Bridging the resolution gap in alpha therapy dosimetry: a space for quantitative MRI?

While external beam radiotherapy relies heavily on pre-treatment imaging for advanced treatment planning and radiation dosimetry, tools for predicting local dose delivery in systemic radiopharmaceutical therapies have generally lagged behind. Furthermore, targeted alpha particle-emitting radiopharmaceuticals, with their uniquely short range and high-energy dose deposition, require specialized dosimetry methods at the micro- and mesoscale. Magnetic resonance imaging methods may represent the missing link between standard diagnostic tumor imaging and personalized radionuclide treatment planning for patients.

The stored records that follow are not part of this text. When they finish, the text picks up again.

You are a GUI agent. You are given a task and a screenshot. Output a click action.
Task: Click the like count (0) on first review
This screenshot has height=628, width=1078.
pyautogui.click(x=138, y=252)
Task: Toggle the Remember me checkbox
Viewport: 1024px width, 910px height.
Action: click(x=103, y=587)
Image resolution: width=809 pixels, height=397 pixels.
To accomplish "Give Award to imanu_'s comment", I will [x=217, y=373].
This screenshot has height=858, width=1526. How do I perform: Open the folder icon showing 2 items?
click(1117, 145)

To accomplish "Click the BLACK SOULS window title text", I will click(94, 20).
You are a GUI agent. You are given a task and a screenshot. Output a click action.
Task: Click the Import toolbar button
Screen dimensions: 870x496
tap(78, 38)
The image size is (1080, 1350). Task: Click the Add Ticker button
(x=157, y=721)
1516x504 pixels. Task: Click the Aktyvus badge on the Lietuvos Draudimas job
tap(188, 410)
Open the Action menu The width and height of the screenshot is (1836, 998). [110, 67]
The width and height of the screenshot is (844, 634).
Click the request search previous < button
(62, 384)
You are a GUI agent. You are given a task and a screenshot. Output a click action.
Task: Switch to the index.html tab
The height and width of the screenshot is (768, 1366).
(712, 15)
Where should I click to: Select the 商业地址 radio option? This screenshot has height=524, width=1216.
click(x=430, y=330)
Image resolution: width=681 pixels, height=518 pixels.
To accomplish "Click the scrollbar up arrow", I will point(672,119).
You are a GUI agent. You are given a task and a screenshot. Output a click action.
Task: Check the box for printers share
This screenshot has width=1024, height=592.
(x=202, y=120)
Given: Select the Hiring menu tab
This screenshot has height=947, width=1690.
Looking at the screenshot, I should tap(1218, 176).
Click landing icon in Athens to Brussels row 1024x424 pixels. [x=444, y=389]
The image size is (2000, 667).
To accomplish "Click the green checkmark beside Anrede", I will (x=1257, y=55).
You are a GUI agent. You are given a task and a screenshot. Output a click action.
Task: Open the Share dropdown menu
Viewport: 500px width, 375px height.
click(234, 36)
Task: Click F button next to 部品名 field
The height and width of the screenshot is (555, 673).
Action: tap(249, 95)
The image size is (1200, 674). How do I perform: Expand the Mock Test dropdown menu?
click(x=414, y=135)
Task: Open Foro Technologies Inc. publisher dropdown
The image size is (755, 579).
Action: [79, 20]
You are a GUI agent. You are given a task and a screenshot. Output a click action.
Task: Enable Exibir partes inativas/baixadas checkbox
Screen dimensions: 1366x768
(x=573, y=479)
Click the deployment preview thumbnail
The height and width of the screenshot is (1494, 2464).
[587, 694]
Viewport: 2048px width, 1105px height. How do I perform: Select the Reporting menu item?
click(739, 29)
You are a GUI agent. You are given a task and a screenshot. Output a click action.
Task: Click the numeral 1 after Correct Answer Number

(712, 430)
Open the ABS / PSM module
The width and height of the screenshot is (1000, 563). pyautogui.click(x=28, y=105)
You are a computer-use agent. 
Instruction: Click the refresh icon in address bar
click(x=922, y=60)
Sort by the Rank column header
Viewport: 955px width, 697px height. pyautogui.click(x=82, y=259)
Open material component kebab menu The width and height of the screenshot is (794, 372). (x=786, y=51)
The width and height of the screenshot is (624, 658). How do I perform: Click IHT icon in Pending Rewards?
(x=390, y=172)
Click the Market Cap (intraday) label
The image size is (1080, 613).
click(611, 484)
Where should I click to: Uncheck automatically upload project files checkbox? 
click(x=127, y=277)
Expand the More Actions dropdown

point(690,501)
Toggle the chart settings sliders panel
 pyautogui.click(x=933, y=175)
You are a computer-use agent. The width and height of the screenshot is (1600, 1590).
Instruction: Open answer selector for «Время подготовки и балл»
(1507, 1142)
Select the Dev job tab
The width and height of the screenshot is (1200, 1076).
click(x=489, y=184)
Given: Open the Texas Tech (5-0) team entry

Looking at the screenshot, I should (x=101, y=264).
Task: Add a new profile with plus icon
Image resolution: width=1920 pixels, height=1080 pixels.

For example, dynamic susceptibility contrast magnetic resonance imaging reveals markedly heterogeneous tumor perfusion patterns and vascular permeability from patient to patient, suggesting variable local drug delivery, but this information is only used in rudimentary ways or not at all in treatment planning. Similarly, emerging diffusion magnetic resonance imaging (MRI) methods may provide information relevant to microscale dosimetry, such as local cell size and density. In this review, we explore advancements in MRI and computational modeling strategies that could improve our fundamental understanding of radionuclide transport in solid tumors and enable pre-treatment, patient-specific predictions of dose delivery at a biologically relevant length scale.